I didn't warm him up. But you never know. Some guys have good stuff in the bullpen and come in the game and not have good stuff. But he had good stuff that day. He threw hard. Of course, he pitched the second game [of the 1956 World Series]. We gave him a six-run lead and we lost. And then he came back and pitched a no-hitter. He really came back. But anything you put down, he had good control. Pitched to his spots.
All his pitches were great that day. Anything I put down, he got it over. Fastballs, sliders, everything. We didn't want to say anything to him, especially late in the game. But we knew what was going on. But we didn't think we had a safe lead. It was only 2–0. We were saying, "C'mon, let's go get a few more runs." You know, they get one guy on and then the tying run comes up. But all his pitches were great. That last pitch, it was right on the corner. It wasn't high at all.

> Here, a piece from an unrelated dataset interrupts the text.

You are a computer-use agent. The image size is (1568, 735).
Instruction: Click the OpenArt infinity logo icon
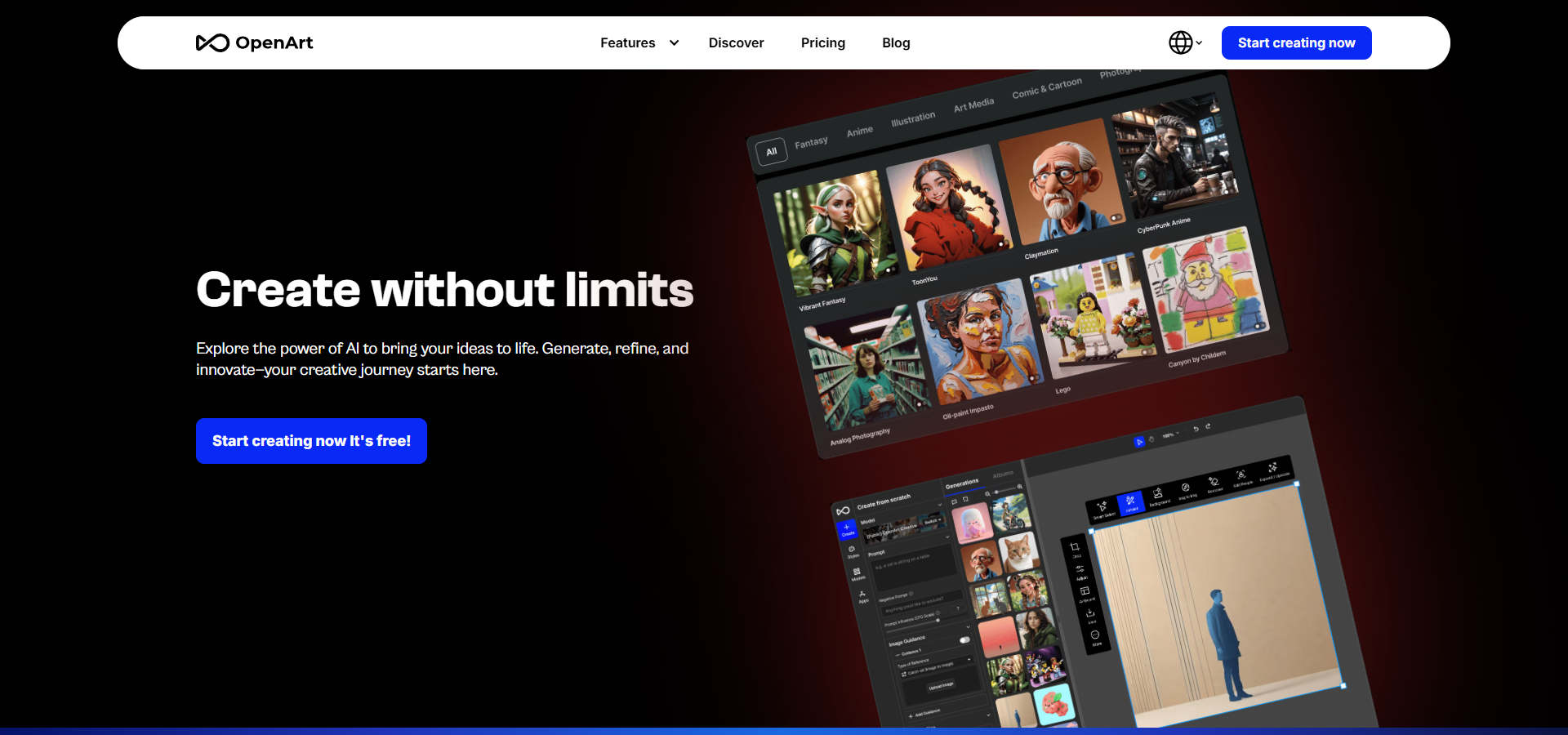pos(212,43)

I love this game. I really do. But yeah, that was my favorite.
How did I celebrate? I guess I went home and ate dinner.CHAPTER 3
Monford Merrill Irvin
Born: February 25, 1919, in Columbia, Alabama
MLB debut: July 8, 1949
Final game: September 30, 1956
Teams: Newark Eagles (1937–1942, 1945–1948), New York Giants (1949–1955), Chicago Cubs (1956)

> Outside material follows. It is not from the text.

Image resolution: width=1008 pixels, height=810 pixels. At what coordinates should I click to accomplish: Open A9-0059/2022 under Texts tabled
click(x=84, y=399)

Primary position: Left field
Bats: Right — Throws: Right
Hall of Fame induction: 1973
Vote: Elected to the Hall of Fame by the Negro Leagues Committee
Monte Irvin began playing in the Negro Leagues as a teenager with the Newark Eagles in 1937 as "Jimmy Nelson" to maintain his amateur status while at East Orange (New Jersey) High School and later at Lincoln University in Pennsylvania. He won Negro Leagues batting titles in 1941 with a .395 average and in 1946 with a .404 mark.
A contract dispute with Eagles owner Effa Manley in 1942 sent him to the Mexican League for a short time. In 63 games with the Vera Cruz team, Irvin led the league in batting (with a .397 clip) and home runs (with 20) and was second in RBIs (with 79), earning MVP honors.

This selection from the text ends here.